The last two decades have seen much slower growth in the number of licensed attorneys than during the first half of the Office’s existence. The current number of active lawyers is around 25,000, out of approximately 30,000 licensed lawyers. These numbers have remained remarkable steady for much of the last decade. The Office spent 20 years at one location, its longest period of time in one space, before its recent move at the end of December 2020. 

The last two decades have been active ones in terms of discipline. From 2000-2009, 327 lawyers were publicly disciplined, an average of 33 a year (from a low of 19 in 2004 to a high of 48 in 2006). From 2010-2019, a total of 403 attorneys were publicly disciplined, an average of approximately 40 per year. During the most recent decade, the annual number of publicly disciplined lawyers ranged from a low of 26 (in 2010 and 2011) to a high of 65 in 2015. Total complaints throughout this period varied by year but were very similar to the average number of complaints received in the 1980s and 1990s (1,100 - 1,200). 
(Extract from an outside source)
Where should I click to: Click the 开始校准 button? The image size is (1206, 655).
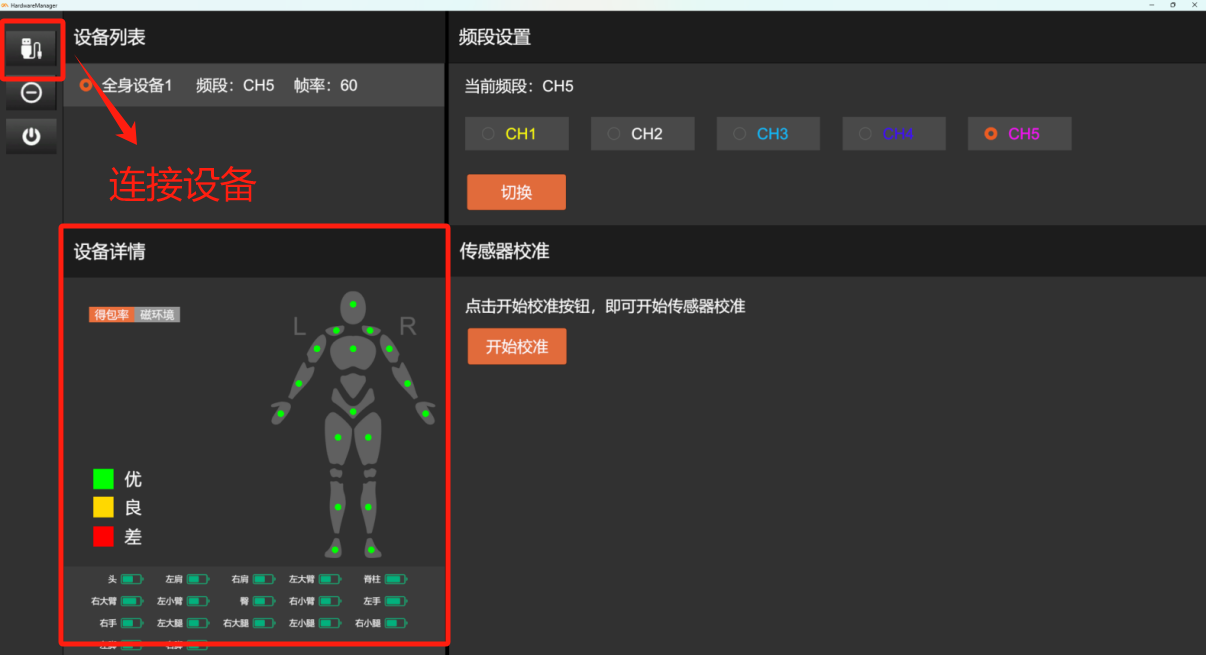(x=517, y=347)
Throughout these decades, the Board remained the same size (23 members, with nine public members) and maintained its same structure, sitting in six disciplinary panels. The Office staff grew modestly, from the full time equivalent of 24 in 1999 to the current full time equivalent of 30 in 2021. We have also maintained a robust district ethics committee structure, with strong public participation in each of the 21 district ethics committees. 

The last two decades also saw the largest number of claims paid out in one year by the Client Security Board (67 in fiscal year 2017) as well as two years in which payouts exceeded $750,000 in a single fiscal year (2004 and 2017). 

Conclusion

This is a very general overview of the last 50 years. But I hope it gives you a sense of how much has changed and how much remains the same. If you have questions about what we do and how we do it, please let me know. More importantly, if you have suggestions for improvement, please let me know that as well. And, remember, we are available to answer your ethics questions: 651-296-3952—a phone number that we have had since the earliest days of the Office, save for an area code change.  


SUSAN HUMISTON is the director of the Office of Lawyers Professional Responsibility and Client Security Board. Prior to her appointment, Susan worked in-house at a publicly traded company, and in private practice as a litigation attorney. 

Notes

1 For the Record, 150 Years of Law and Lawyers in Minnesota, An Illustrated History, Minnesota State Bar Association, June 1999. 

2 American Bar Association Special Committee on Evaluation of Discipline Enforcement, June 1970 (the “Clark Report”). 

3 Professional Responsibility and Discipline, Progress Report, R.B. Reavill, Bench & Bar (Feb. 1972). 

4 Cleary, Edward J. and Wernz, William J. (1999) “Ethics and Enforcement,” William Mitchell Law Review: Vol. 25: Iss. 1, Article 14. Available at: http://open.mitchellhamline.edu/wmlr/vol25/iss1/14 .

5 R. Walter Bachman, Jr, “Check with Lawyers Professional Responsibility Board Staff on Legal Ethics Question,” Bench & Bar (Dec. 1977).

6 Marcia A. Johnson, “Changes at the Board,” Bench & Bar (Dec. 1992).